Why it matters: bake-off marketing increasingly assumes "AI-powered" features. SPECTRE has more than Sec3 / L3X / Octane, but no public surface communicates that. Closing the visibility gap is ~1-2 weeks of work, not engineering.

T2.2 — Hosted scan UI

Effort: ~3-4 weeks for an MVP.

Sec3 has pro.sec3.dev; SPECTRE has nothing self-serve.

MVP shape:

  • Submit a public GitHub repo URL + commit SHA via a web form.
  • Backend pulls the repo, runs pinpoint spectre scan, persists the finding JSON.
  • Web UI renders the finding set with per-rule grouping, severity filters, and source-code inline highlights.

This is real engineering (auth, billing, queue, isolated scan sandboxes). Not a 1-week project. But it's the on-ramp for protocol teams who won't wire CI themselves.

T2.3 — Bug-bounty marketing channel

Effort: ~1 week of content + outreach (after T1.1 ships).

Sec3 actively positions X-Ray for bug-bounty hunters, who file findings on Immunefi and credit the tool. SPECTRE has zero ecosystem visibility.

Plan:

  • Once T1.1 (install path) lands, publish a "SPECTRE for Bug Bounty Hunters" guide.
  • Catalogue which protocols on Immunefi accept Anchor / native Solana programs and run SPECTRE on each (public source).
  • Submit findings to active bounties under a "discovered via SPECTRE scan" attribution.

Distribution (T1.1) is the prerequisite. Without an install path, bounty hunters can't run the tool.

Sequencing

The dependency graph is straightforward:

T1.1 (install) ─┬─→ T1.3 (suppression + baseline)
                ├─→ T2.3 (bounty channel)
                └─→ T2.2 (hosted UI)

T1.2 (SARIF) is independent; ship anytime.

T2.1 (AI marketing surface — docs + demo only) is independent; ship anytime.

T1.1 is the linchpin.

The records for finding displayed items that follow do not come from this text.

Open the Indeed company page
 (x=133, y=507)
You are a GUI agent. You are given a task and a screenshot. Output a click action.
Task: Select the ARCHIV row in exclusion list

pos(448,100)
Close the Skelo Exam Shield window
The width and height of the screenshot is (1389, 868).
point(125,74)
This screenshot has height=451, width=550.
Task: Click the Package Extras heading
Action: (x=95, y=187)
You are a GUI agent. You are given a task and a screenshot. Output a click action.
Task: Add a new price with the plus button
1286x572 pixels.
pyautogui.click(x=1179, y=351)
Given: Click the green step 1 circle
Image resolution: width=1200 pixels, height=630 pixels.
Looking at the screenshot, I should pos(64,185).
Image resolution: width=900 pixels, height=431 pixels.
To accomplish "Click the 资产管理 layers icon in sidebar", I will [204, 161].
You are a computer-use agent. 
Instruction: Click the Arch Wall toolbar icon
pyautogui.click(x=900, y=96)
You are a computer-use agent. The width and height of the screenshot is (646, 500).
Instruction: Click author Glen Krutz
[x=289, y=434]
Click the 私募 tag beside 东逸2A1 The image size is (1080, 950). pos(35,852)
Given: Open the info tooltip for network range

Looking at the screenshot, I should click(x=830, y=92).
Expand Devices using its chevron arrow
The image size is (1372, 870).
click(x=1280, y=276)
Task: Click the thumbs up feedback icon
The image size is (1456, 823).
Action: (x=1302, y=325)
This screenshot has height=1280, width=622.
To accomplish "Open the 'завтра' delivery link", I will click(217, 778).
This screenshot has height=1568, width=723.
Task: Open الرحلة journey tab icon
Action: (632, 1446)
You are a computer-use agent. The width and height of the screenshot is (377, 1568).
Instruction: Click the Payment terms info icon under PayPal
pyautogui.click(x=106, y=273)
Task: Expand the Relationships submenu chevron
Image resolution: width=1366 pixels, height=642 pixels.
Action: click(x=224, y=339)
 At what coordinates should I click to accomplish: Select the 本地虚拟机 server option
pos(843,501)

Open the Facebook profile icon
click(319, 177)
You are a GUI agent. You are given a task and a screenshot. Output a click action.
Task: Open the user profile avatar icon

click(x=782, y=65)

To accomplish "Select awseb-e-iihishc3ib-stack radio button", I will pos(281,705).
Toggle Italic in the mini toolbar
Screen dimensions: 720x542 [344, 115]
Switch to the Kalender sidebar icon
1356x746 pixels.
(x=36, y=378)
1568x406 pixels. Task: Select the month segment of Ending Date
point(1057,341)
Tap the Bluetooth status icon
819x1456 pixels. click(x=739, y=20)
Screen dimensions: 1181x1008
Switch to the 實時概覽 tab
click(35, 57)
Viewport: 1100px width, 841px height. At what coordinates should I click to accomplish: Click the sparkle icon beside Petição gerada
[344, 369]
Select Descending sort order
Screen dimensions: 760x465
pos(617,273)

Everything downstream that touches a Solana dev depends on it.

Effort summary

Ticket Effort Blocker / Dep
T1.1 install + GH Action ~1 week none
T1.2 SARIF ~1 day none
T1.3 suppression + baseline ~1 week none
T2.1 AI marketing-surface (docs + demo, NOT engineering) ~1-2 weeks none
T2.2 hosted UI MVP ~3-4 weeks T1.1
T2.3 bounty channel ~1 week T1.1

Total to "Solana devs can use it": T1.1 + T1.2 + T1.3 ≈ 2.5 weeks of focused work. That's the entire gap between "research preview" and "production-shippable static analyzer."